WORKING DATA:

— START —

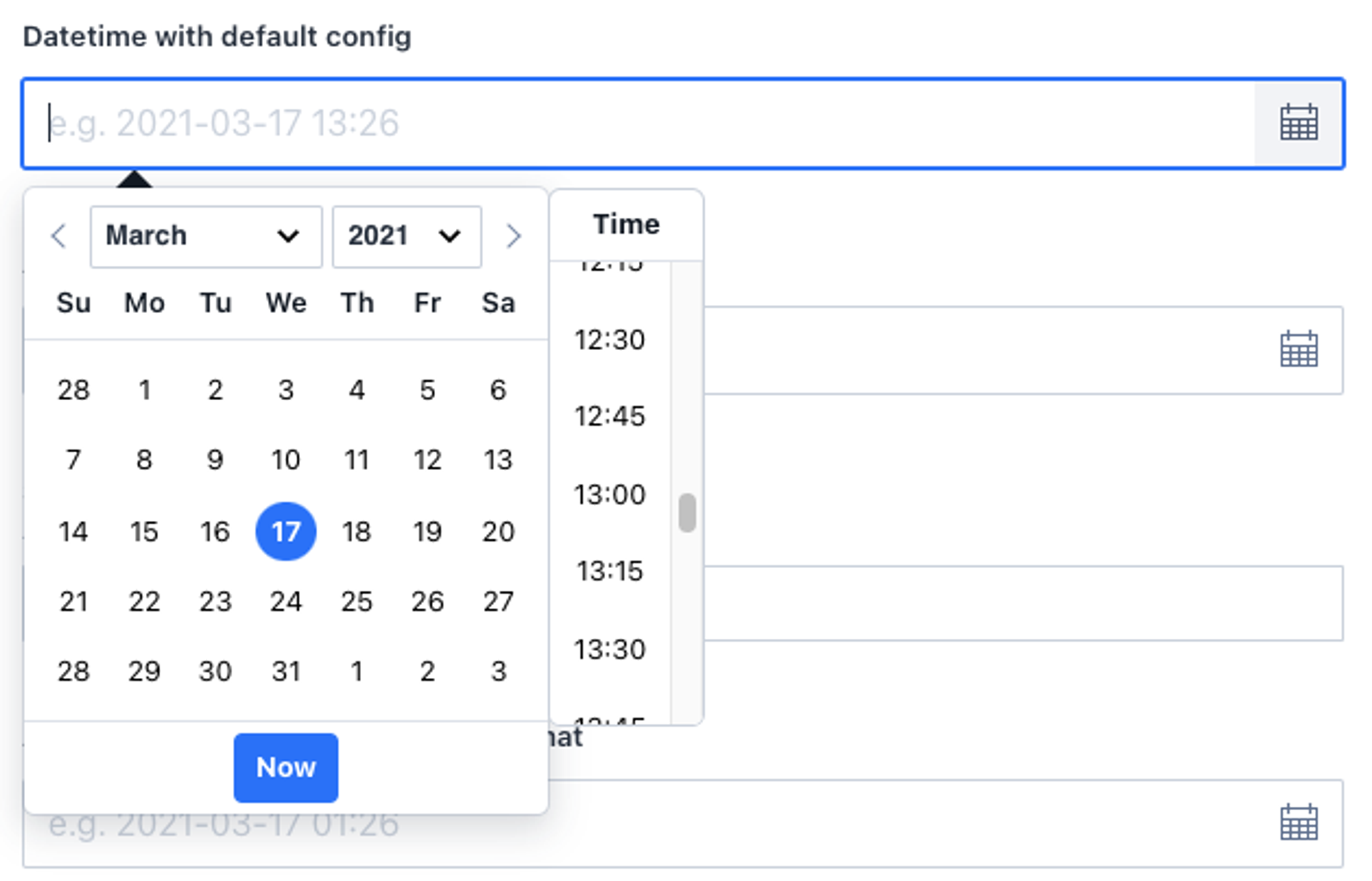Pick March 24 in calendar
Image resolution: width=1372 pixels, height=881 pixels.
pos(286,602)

— END —
— START —

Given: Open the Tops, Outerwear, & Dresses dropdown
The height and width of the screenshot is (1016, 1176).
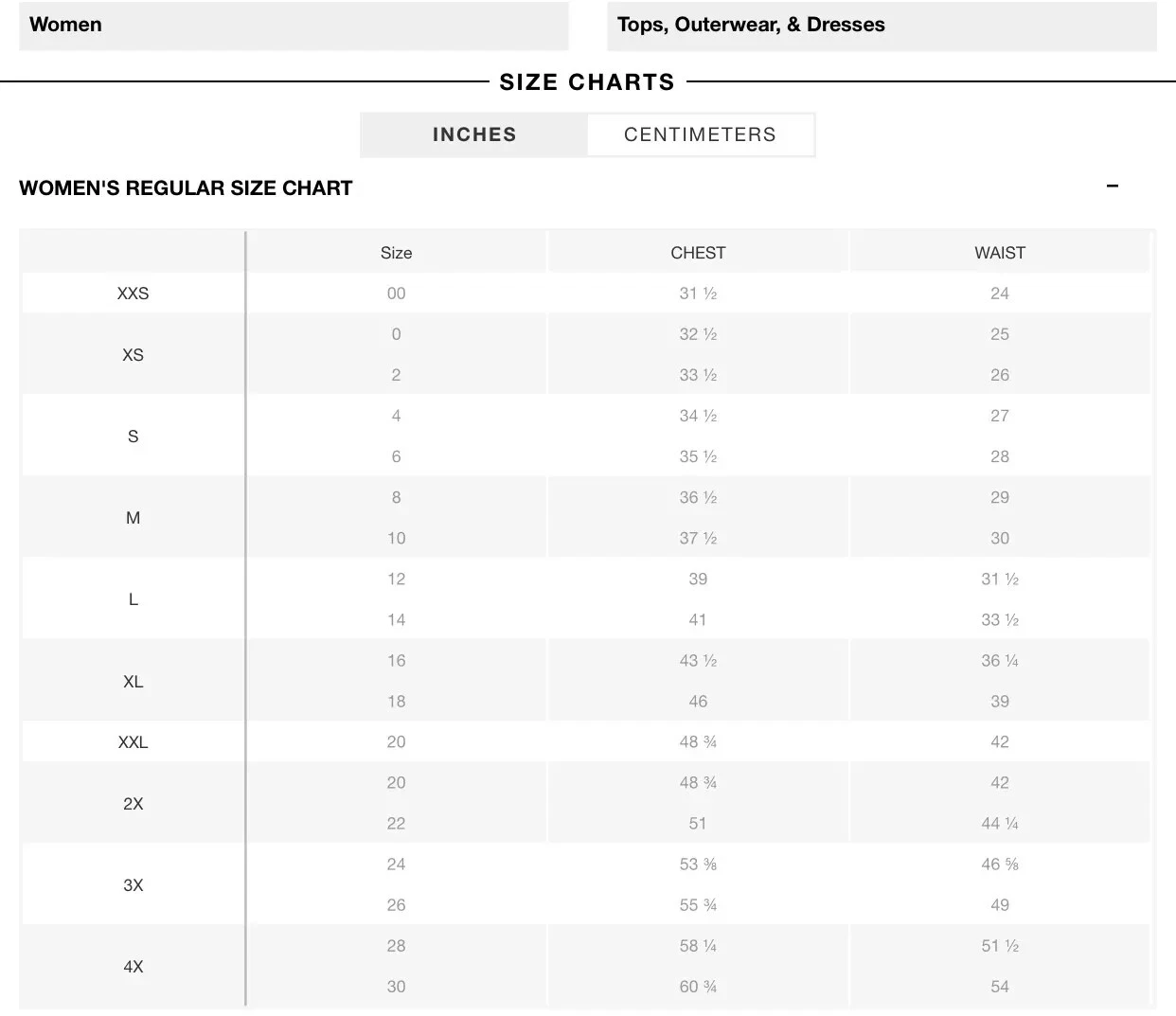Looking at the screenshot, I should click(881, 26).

— END —

WORK TO BE COMPLETED: Can you return the listing verbatim, starting with the line that contains "Given: Open the" and going on through the line that contains "Looking at the", without any pictures?

TASK ANSWER:
Given: Open the Tops, Outerwear, & Dresses dropdown
The height and width of the screenshot is (1016, 1176).
Looking at the screenshot, I should click(881, 26).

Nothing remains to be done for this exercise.